• _Written request A_:
Answer these questions about the VAT judgment excerpt:
(i) How did the tribunal define the East Mill Arrangements in the Decision/136?
(ii) On what date did the CJEU give its judgment in HMRC v Weald Leasing Ltd?
(iii) Who owned Suas Ltd?
• _Written request B_: Output the VAT judgment excerpt from "30. He thus" up to and including "(the redefinition question)?".

28. As to the question whether there was “formal application of the conditions laid down by the relevant provisions of the Sixth Directive and the national legislation transposing it”, there was no dispute between the parties for:
(i) as recorded in the Decision/53, there was no dispute about the genuine nature of the transactions comprising the East Mill Arrangements; and
(ii) if there had not been formal application of the conditions laid down by the relevant provisions of the Sixth Directive and the national legislation transposing it, the East Mill Arrangements would have failed at the outset.
29. Dr Lasok also noted that the tribunal had found the essential aim of the East Mill Arrangements to be to obtain a tax advantage. As it defined those arrangements in the Decision/136, they were “a deferral scheme with a built-in feature that allowed absolute saving at a later date”.
30. He thus identified the outstanding questions as:
(a) Whether the tax advantage found by the tribunal was contrary to the purpose of the applicable provisions of the VAT legislation?; and, if so,
(b) What was the consequence (the redefinition question)?
31. Dr Lasok made two observations which were effectively his opening submissions on those questions. First, he maintained that, in order for the assessment under appeal to be lawful, the University must have obtained, or purportedly obtained, a tax advantage contrary to the purpose of the applicable legal provisions and in the amount assessed by the date of the assessment, thus justifying the redefinition of the transactions in question at that time in order to provide the legal and factual basis for the assessment. (Dr Lasok’s emphasis)
32. Secondly, he added, the tax advantage the tribunal had found was inherent in leasing arrangements. As was pointed out in the Decision/51: “I observe that it is in the nature of all leases of land that they may be surrendered at any time so that, in addition to the specific power to collapse contained in each lease, I find that the University also had the opportunity at any time to effect collapse”.
33. The CJEU provided guidance on the application of the doctrine of abuse of rights in a VAT context to chains of leasing transactions in its judgment of 22 December 2010 in HMRC v Weald Leasing Ltd (Case C-103/09) [2011] STC 596. In that case, a company called Churchill, whose supplies were predominantly those of exempt insurance services, established Weald as a wholly owned subsidiary to purchase equipment for its offices and repair centres and then lease them to Suas Ltd (“Suas”), a company which was not part of the Churchill group and was owned by a VAT consultant to the group. Suas then subleased the equipment to members of the Churchill group.

• _Information shown_:
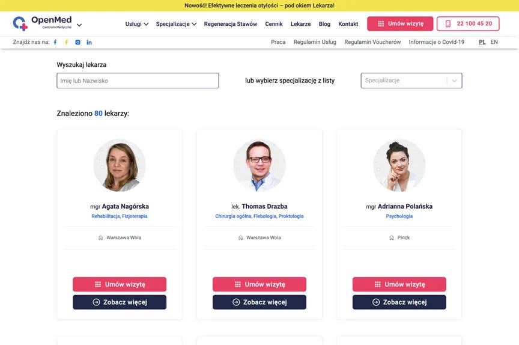Open the yellow Facebook icon link

coord(67,43)
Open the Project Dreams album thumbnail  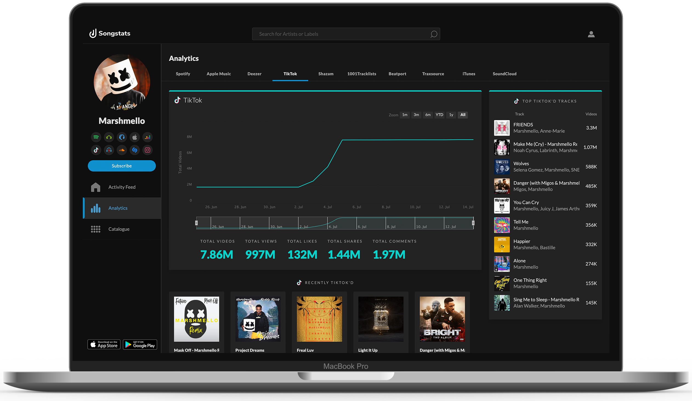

• _Task response A_:
(i) As "a deferral scheme with a built-in feature that allowed absolute saving at a later date."
(ii) 22 December 2010.
(iii) A VAT consultant to the Churchill group.

• _Task response B_:
30. He thus identified the outstanding questions as:
(a) Whether the tax advantage found by the tribunal was contrary to the purpose of the applicable provisions of the VAT legislation?; and, if so,
(b) What was the consequence (the redefinition question)?